ESP will be starting official school tours this season and in my opinion, this window should be included on any tour along with the sculpture Elsie at Five Years Old, by Susan Hagen.  It is important for students visiting the museum to be able to make real life connections.  Teachers may be interested in using the stained glass and sculpture as prompts to engage students in a discussion about how they or how they might feel about living or knowing someone living in a corrections facility.  They may ask students to compare the difference between the girl depicted in the window, whose relative has been sentenced there to “Elsie” who actually lives there because she is the warden’s daughter.

Tuesday, September 11, 2012

My Grandmother's Piano


My Grandmother’s Piano

I have amassed quite a collection of antiques over the years.  Some were purchases at yard sales and others taken out of the neighbor’s garbage.  Some were bought at expensive antique stores, while some were picked at the Duxbury Massachusetts Transfer Station, also referred to as “The Treasure Chest” (Duxbury is across the bay from Plymouth and sits on the originally land granted to Miles Standish).  Most of my pieces, however, were inherited from grandparents and other relatives.  Each of these items has a higher emotional value than what they are worth on “Antiques Roadshow”.  Just looking around my room there is: a collection of maroon “leather bound” novels, an elaborate vanity my aunt gave me when she moved to Florida (the matching armoire is in the living room because it is too heavy and too tall to carry up the stairs), my grandmother’s bedroom furniture I inherited when she died. The room would be a beautiful if I could ever keep it clean. 

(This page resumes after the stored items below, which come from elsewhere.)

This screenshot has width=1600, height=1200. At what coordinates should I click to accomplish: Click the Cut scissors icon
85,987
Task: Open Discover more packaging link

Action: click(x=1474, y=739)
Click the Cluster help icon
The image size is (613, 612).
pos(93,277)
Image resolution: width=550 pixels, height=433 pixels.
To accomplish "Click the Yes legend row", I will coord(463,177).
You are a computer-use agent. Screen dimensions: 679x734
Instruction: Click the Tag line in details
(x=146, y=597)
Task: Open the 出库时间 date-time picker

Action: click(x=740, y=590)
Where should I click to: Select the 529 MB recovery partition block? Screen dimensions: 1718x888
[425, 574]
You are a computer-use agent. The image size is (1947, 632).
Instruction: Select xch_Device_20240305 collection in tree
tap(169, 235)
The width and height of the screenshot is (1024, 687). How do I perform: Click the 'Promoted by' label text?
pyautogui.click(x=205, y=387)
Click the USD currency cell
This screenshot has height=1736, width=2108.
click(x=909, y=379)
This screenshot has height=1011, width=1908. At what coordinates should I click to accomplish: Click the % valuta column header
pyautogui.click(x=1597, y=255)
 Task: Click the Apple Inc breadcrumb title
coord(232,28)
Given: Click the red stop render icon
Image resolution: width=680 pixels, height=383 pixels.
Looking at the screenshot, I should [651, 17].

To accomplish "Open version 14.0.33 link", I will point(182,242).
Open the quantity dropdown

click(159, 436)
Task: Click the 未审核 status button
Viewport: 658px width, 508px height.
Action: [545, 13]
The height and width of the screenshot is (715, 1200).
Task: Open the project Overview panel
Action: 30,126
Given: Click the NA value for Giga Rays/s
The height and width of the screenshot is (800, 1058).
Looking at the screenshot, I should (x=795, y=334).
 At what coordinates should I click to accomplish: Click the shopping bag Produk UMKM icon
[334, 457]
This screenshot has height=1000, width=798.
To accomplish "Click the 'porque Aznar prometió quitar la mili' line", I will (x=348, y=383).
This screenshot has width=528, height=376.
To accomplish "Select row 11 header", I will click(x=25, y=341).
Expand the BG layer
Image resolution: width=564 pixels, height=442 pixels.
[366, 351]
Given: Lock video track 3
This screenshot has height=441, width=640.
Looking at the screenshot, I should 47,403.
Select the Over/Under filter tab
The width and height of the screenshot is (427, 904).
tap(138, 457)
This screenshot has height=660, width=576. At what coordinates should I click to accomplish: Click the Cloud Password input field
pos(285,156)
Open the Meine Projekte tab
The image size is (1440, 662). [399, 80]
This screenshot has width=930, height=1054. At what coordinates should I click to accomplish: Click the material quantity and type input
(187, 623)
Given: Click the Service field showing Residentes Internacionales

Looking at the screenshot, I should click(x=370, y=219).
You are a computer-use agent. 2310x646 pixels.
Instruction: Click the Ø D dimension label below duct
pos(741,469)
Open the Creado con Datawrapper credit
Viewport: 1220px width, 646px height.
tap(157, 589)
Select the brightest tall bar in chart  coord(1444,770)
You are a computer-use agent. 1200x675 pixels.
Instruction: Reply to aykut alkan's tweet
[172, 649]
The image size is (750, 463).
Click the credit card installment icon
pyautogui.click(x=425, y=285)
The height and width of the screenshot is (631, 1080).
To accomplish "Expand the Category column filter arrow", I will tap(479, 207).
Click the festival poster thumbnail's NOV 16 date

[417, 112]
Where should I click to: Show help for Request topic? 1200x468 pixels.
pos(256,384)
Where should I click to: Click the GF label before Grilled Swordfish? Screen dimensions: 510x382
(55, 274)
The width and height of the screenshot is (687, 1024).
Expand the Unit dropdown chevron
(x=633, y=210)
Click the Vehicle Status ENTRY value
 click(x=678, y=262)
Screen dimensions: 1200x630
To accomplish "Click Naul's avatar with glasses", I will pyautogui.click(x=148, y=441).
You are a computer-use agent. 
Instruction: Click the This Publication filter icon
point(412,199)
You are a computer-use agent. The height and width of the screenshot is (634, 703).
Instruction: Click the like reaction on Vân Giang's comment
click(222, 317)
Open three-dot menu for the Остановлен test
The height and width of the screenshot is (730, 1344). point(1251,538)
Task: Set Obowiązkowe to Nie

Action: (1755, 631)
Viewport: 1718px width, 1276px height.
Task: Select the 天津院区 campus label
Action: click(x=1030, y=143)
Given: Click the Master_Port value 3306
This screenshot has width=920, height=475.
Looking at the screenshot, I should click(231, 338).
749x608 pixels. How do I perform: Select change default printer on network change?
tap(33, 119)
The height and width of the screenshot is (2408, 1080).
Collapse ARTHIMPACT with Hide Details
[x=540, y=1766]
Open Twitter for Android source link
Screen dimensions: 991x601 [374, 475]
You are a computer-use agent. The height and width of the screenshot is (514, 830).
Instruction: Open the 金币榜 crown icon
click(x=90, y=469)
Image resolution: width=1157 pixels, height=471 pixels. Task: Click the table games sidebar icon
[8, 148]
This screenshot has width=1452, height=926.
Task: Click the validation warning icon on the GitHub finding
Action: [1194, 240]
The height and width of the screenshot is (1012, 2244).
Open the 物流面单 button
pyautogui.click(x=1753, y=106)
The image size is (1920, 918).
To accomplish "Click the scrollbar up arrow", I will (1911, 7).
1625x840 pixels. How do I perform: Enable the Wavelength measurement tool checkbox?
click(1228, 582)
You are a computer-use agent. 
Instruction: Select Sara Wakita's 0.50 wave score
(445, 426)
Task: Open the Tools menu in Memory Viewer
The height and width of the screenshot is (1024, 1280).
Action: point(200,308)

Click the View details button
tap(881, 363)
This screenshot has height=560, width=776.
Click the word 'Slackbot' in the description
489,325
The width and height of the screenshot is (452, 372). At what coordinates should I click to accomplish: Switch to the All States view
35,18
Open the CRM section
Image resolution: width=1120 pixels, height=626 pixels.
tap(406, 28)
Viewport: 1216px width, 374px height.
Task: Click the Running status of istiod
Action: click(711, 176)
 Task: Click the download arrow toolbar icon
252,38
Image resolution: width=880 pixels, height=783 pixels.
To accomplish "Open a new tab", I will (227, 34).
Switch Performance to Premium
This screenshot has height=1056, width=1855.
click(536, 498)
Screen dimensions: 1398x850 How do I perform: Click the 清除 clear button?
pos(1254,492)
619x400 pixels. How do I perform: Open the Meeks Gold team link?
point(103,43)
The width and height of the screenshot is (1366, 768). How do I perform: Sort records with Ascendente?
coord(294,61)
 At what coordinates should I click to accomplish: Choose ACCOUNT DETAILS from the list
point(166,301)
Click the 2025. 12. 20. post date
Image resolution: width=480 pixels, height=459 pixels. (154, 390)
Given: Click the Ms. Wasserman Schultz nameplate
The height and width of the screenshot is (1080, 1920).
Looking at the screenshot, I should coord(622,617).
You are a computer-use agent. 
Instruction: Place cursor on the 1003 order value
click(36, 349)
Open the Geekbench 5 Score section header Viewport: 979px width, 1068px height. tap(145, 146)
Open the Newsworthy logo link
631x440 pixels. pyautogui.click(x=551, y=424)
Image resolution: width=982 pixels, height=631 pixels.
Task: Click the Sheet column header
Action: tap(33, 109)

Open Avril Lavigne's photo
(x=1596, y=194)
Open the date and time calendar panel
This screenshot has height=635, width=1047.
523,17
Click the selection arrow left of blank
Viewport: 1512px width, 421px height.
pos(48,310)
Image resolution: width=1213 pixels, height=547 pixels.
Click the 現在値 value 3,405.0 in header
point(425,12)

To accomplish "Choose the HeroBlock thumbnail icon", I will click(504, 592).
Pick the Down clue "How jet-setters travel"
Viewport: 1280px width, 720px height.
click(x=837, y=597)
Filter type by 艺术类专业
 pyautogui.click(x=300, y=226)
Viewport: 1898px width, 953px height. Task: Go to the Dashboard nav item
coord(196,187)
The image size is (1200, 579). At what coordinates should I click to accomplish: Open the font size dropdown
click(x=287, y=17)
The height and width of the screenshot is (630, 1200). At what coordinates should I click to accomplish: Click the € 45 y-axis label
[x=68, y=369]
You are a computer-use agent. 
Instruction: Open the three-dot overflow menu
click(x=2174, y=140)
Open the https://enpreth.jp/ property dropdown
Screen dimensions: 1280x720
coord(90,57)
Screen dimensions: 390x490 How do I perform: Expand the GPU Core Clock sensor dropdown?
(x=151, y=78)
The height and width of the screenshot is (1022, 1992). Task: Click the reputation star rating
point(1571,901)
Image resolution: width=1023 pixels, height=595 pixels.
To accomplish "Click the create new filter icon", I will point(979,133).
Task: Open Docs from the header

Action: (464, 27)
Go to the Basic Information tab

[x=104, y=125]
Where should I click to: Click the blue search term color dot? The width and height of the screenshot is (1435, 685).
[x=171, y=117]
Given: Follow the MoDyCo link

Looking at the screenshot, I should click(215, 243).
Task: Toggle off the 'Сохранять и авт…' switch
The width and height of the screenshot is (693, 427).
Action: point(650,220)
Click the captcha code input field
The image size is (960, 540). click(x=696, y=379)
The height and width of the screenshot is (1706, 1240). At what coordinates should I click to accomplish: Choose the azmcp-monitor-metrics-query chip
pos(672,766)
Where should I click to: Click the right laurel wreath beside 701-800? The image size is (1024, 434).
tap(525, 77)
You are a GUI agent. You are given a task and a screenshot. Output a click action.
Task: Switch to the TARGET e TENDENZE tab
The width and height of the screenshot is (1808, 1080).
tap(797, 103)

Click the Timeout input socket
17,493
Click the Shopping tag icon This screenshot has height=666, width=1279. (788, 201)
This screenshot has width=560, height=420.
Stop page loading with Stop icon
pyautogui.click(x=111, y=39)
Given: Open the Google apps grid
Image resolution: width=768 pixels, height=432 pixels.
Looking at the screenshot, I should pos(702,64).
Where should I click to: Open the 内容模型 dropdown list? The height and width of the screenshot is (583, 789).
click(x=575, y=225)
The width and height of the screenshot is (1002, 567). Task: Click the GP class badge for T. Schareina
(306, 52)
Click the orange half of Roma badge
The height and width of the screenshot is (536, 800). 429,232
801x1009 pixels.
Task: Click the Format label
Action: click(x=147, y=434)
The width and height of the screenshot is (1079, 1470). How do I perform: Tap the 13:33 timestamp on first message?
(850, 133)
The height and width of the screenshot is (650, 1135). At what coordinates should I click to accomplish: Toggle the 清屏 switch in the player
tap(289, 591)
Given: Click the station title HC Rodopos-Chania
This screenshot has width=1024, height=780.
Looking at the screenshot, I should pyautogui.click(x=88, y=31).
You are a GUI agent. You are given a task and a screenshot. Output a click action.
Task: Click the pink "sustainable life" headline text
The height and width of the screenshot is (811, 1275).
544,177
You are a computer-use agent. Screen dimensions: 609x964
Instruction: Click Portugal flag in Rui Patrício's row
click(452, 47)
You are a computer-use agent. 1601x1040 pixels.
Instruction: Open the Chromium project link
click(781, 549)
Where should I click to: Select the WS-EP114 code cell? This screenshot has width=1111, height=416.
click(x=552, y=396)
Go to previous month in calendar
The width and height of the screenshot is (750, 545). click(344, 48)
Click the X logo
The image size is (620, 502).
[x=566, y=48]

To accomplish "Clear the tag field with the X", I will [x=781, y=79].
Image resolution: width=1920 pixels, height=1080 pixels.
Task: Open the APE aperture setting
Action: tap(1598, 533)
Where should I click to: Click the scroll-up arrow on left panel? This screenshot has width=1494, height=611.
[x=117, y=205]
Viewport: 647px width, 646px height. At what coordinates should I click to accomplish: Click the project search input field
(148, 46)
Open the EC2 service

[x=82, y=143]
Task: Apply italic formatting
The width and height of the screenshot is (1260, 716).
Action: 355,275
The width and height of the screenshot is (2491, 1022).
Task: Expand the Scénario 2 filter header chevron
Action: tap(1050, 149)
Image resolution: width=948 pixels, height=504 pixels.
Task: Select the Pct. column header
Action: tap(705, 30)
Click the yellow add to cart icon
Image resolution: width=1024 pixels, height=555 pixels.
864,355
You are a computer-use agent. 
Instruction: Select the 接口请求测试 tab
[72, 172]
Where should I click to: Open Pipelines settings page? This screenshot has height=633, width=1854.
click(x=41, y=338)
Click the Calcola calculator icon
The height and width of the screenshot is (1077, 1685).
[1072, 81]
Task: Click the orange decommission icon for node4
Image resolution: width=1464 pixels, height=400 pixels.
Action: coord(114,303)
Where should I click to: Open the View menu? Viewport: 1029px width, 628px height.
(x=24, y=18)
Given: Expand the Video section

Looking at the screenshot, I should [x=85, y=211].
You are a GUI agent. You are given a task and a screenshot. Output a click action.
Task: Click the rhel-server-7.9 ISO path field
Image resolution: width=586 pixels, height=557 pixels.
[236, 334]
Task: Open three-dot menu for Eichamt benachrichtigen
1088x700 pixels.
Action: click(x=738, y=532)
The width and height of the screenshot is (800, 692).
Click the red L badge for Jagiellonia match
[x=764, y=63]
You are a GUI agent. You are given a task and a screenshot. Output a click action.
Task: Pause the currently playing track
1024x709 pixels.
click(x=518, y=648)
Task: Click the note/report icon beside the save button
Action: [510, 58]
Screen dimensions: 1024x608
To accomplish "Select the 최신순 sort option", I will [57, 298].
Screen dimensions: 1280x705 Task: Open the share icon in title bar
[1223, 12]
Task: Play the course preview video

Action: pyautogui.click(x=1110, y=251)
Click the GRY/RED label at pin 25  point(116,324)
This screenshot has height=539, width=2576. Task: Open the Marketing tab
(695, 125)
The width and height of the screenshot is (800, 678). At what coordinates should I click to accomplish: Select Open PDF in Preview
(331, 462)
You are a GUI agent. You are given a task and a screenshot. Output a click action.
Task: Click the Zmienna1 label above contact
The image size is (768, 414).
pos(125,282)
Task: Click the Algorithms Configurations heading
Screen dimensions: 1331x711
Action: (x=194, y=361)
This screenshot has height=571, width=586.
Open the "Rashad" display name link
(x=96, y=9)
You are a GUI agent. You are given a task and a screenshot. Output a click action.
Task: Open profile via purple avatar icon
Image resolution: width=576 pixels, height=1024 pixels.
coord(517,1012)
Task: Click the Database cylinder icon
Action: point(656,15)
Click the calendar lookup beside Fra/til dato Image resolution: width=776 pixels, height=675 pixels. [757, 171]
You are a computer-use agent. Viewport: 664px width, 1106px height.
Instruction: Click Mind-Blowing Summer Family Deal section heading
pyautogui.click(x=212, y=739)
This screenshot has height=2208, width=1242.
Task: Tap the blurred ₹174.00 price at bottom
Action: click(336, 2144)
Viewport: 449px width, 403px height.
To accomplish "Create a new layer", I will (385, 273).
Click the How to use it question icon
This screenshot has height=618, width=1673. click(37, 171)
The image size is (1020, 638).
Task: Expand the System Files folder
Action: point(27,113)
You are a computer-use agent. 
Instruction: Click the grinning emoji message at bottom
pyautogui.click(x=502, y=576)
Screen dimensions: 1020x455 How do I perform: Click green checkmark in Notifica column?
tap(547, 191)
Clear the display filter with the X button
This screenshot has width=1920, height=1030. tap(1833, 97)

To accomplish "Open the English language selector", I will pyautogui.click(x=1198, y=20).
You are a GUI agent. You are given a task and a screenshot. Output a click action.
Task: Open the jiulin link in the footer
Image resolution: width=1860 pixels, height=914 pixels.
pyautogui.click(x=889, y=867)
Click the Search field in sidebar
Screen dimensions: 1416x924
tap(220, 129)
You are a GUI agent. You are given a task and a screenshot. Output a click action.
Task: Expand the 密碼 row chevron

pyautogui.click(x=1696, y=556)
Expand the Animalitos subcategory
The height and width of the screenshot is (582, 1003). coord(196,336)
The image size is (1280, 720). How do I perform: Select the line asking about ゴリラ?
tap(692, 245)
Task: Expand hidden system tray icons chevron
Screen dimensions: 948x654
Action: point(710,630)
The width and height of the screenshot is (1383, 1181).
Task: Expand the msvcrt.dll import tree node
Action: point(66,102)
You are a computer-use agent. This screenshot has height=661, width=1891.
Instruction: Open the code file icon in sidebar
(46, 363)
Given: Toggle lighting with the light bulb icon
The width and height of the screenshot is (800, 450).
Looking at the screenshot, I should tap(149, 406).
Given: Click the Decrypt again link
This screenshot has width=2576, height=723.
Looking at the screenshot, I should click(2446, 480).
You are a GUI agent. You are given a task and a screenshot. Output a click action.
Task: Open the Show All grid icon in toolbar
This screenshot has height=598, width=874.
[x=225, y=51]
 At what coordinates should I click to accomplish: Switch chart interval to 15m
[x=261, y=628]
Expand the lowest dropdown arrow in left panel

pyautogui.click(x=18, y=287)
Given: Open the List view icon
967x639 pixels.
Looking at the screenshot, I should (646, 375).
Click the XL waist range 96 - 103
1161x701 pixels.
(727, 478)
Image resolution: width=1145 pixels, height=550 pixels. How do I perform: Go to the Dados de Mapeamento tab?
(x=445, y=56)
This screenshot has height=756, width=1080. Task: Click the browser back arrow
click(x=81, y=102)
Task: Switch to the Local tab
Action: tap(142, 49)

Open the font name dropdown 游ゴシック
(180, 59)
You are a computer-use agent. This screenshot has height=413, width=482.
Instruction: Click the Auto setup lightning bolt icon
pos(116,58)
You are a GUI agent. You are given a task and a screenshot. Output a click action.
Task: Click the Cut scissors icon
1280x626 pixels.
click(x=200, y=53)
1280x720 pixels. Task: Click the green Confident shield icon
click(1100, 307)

Downstairs, on the other side of the living room, behind an oversized couch is my favorite piece of furniture.  There sits my great grandmother’s John Wanamaker piano. It belonged to my great-grandmother, Joann Woodward (of the Quaker Woodwards of Moorestown).  She married William Rhawn, descendant of the banker of the same name (as in Rhawn Street and the Rhawn mansion, Knowlton, in Philadelphia). My grandmother, Sally, and her siblings took lessons on it as a child.  My own mother and aunts played the piano as children.

 No one in my house knows how to play it.  I still wish I had asked my grandmother for piano lessons. It is currently being used to display picture frames.  Usually, when visitors walk in the house, they ask about the photos and don’t notice a piano.  The woman in running shorts is my grandmother.  She died of cancer.  The piano belonged to her.  The other photos are of my cousins, my cousin’s children, my brother, and I. After my grandmother died and my grandfather moved, he gave the piano to my cousin for her small children. It sat in her dining room. When she moved, she put it out for trash.  I couldn’t let her throw it away; it was like putting part of my childhood out on the curb.  So, my mother and I went and moved it into our house before the trash men came. I paid two-hundred dollars to have it tuned.  Unfortunately, some of the keys still don’t work properly.  The repairmen said it would cost several thousands of dollars to have the innards of the piano replaced so it would work properly.  Someday, when I can afford it, I would like to have the piano restored.  I may never learn to play it, but I want my children to enjoy banging on the keys, as I did as a small child visiting my grandparents’ home.